In the present case, the appellant-husband and respondent-wife both were doctors by profession. Husband filed a divorce petition against his wife on the grounds of cruelty under section 13(1) of the Hindu Marriage Act, 1955. The trial court found that the allegations made by the wife on his husband amount to mental agony and cruelty. However, it passed the decree of judicial separation instead of a decree of divorce by keeping in mind the welfare of children. But the HC set aside the decree passed by the trial court on the ground that the material on records was not sufficient to prove mental cruelty. Hence, the appellant-husband preferred this appeal.

Issues Raised

In this matter following are the issues raised –

  • What constitutes cruelty under section 13(1) of the Hindu Marriage Act, 1955?
  • Whether the order passed by High Court is justified?

Rule of Law

In this matter, relevant sections are as follows:

  • Section 10 of Hindu Marriage Act, 1955: This section of the act[1] talks about judicial separation according to which a suit for the decree of judicial separation can be filed by either party of the marriage on the grounds given under section 13(1) or by wife on the grounds given under section 13(2) of the act.[2] Moreover, this decree is also an alternative relief given by courts in divorce proceedings depending upon the facts and circumstances of the cases.
  • Section 13 of Hindu Marriage Act, 1955:  This section of the act deals with Divorce which can be filed on the grounds mentioned hereinafter –
    • Fault grounds mentioned under section 13(1)
    • Breakdown grounds mentioned under section 13(1A)(i)
    • Divorce by mutual consent as provided under section 13-B

In the case of A. Jayachandra v. Aneel Kaur,[3] the husband filed the divorce case based on mental cruelty by the wife given under section 13(1)(ii) of the act.[4]

Judgment Analysis

The appellant-husband submitted that the decision taken by the High Court was not accurate, because the evidence on the records had not been analyzed in depth. He argued that mental cruelty was evidently established and that the marriage had irretrievably broken down in any case and the divorce decree should have been passed solely based on that. Contrarily, the respondent-wife contended the evidence was insufficient and does not establish mental cruelty. In S. Hanumantha Rao v. S. Ramani,[5] the court dealt with what constitutes cruelty and held that normal wear and tear in a relationship cannot be a ground for seeking divorce.[6]

So, to analyze whether the approach taken by High Court is right or not, we should first look into the requisite ingredients for constituting cruelty.

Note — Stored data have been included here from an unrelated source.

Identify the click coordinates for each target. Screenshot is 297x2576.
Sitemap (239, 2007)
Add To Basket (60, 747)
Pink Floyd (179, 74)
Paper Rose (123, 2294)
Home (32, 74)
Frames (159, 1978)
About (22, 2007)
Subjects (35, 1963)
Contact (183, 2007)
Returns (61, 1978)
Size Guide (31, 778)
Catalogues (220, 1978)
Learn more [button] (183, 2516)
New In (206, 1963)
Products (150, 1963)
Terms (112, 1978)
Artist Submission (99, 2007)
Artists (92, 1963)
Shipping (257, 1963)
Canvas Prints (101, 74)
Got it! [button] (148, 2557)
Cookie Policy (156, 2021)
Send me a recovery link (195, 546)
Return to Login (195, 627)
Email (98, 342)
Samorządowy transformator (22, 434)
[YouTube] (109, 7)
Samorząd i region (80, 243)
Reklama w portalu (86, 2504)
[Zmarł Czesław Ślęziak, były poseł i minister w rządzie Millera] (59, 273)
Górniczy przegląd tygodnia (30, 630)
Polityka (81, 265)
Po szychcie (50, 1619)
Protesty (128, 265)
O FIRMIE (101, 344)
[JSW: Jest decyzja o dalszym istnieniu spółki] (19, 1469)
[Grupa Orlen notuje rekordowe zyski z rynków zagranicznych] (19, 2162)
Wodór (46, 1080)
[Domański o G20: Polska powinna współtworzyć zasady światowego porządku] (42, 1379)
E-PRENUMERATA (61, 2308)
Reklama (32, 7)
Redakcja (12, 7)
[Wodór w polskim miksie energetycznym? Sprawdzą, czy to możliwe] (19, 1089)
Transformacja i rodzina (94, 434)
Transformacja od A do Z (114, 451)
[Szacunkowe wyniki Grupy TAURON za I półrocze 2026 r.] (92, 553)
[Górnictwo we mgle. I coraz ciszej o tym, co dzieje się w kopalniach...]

In the act, the word “cruelty” is not defined, it can be either mental or physical. Cruelty, i.e., is the basis for the termination of marriage, can be described as willful and unjustifiable behavior of a nature such as to trigger, or to give birth to a fair apprehension of, a danger to life, bodily or mental. In view of the norms of marital relations of the particular society to which the parties belong, their social values, their status, and the atmosphere in which they reside, the issue of mental cruelty must be considered. If the same is proved from the actions of his spouse or a deduction can be reasonably made that the care of the partner is such that it induces an anxiety regarding her/his mental well-being in the brain of the other partner, then this would amount to cruelty.[7]

There may be material and concrete evidence of physical cruelty, but when it comes to mental cruelty, there might not be material or direct evidence. In cases in which there is a lack of concrete and direct evidence, the courts are expected to test the mental process and effects of evidence-based events. It is in this view that the facts in marital disputes need to be weighed.

In Sobha Rani v. Madhukar Reddi,[8] the court stated that when there is mental cruelty, First, the inquiry should start with respect to the essence of cruel treatment, secondly, such treatment’s effect on the spouse’s mind, whether it induced a reasonable fear that living with the other spouse would be injurious to life or health. Ultimately, by considering the quintessence of the actions and effects on other partners and an inference should be deduced. There can be a scenario, however, where the activity claimed by itself is wrong enough and illegal per se. Then in such a situation, it is not appropriate to enquire about or take into account the harmful impact on the other partner. In such matters, whether the conduct itself is proven, the cruelty would be established.[9]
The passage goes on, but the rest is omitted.